Source data Block Start

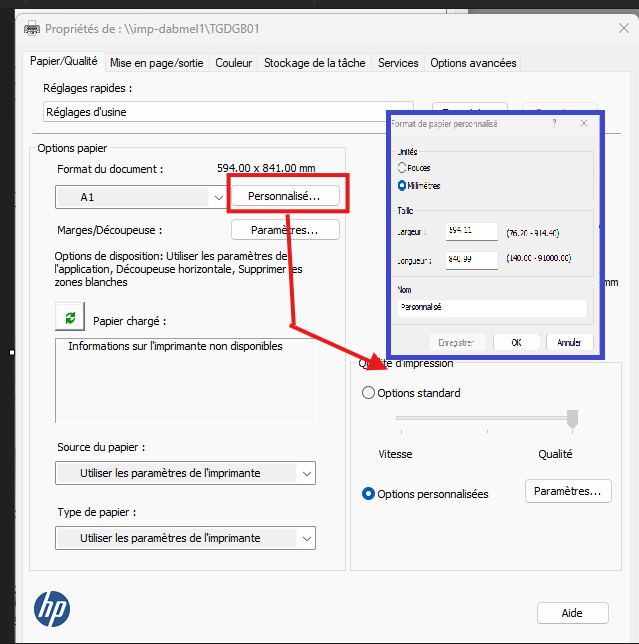
Task: Click the green refresh loaded paper icon
Action: 69,318
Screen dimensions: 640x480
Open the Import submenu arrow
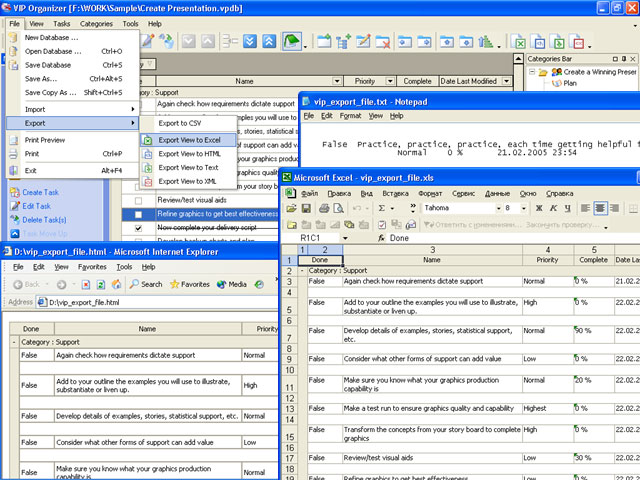(134, 109)
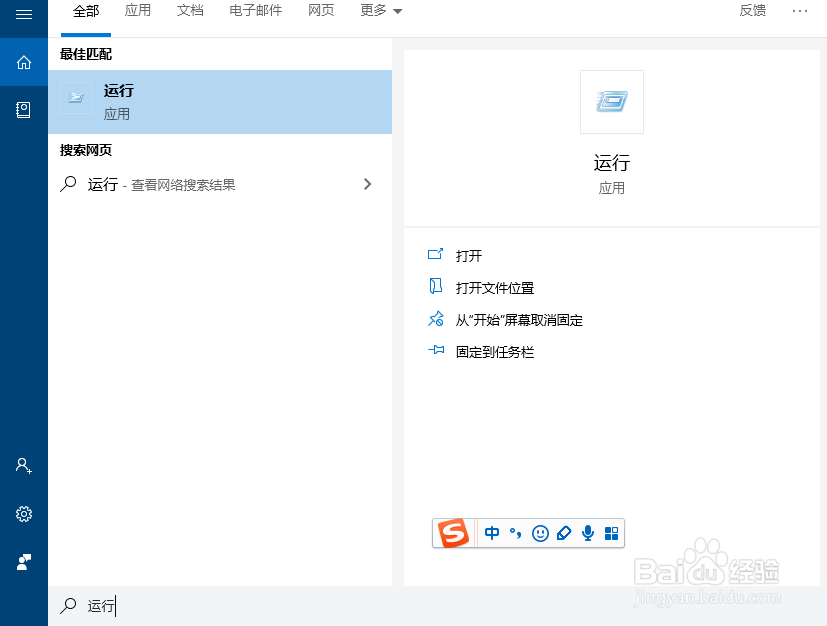Activate voice input via the microphone icon
The width and height of the screenshot is (827, 626).
[587, 533]
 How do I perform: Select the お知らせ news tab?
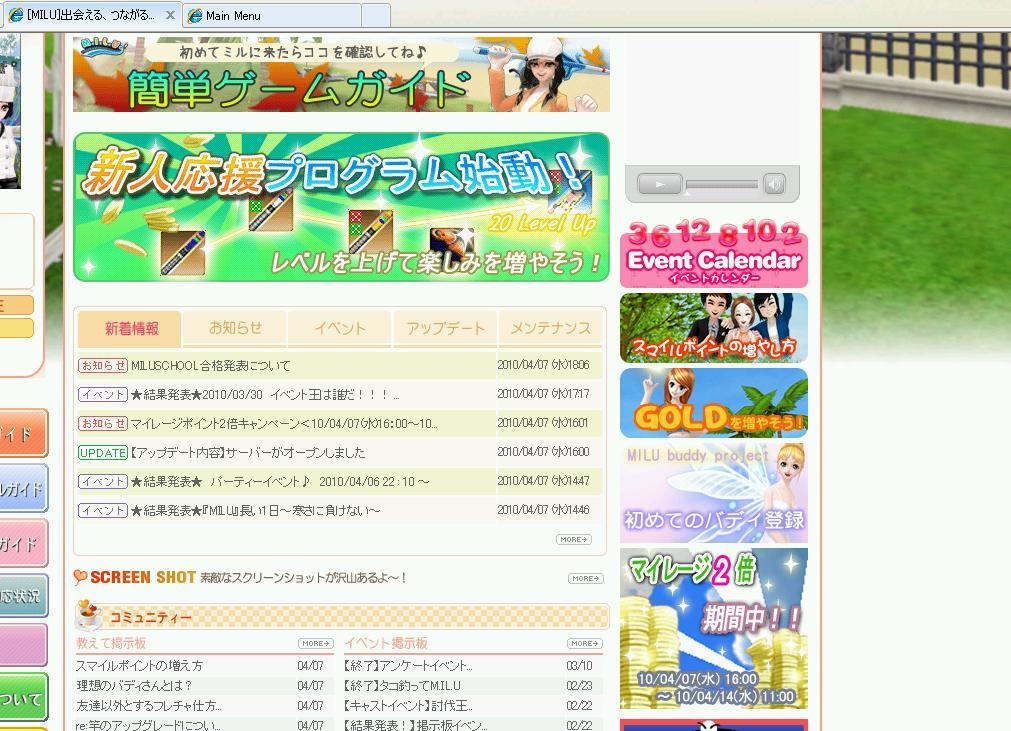pyautogui.click(x=235, y=328)

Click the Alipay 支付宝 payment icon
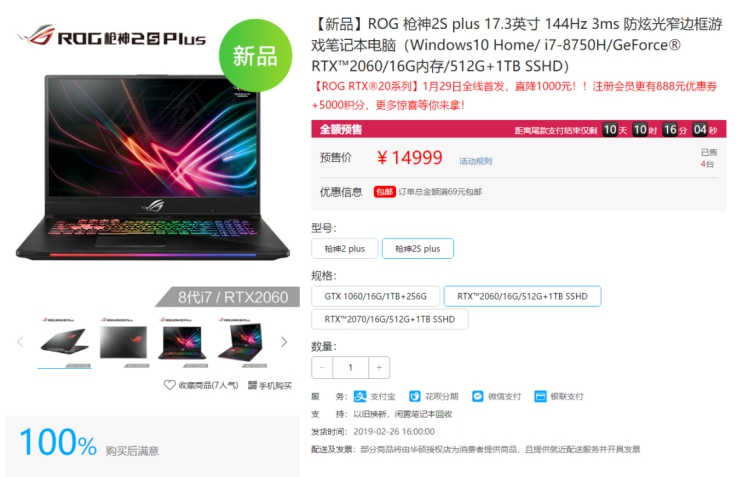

Source data Block End

Starting at the line that contains "Screen dimensions: 640x480", retype every line through the end of the material exactly as written, including both end lines but no pictures.

◆ Solution
Screen dimensions: 640x480
Open the Import submenu arrow
(134, 109)
Activate voice input via the microphone icon
The width and height of the screenshot is (827, 626).
[587, 533]
 How do I perform: Select the お知らせ news tab?
pyautogui.click(x=235, y=328)

Click the Alipay 支付宝 payment icon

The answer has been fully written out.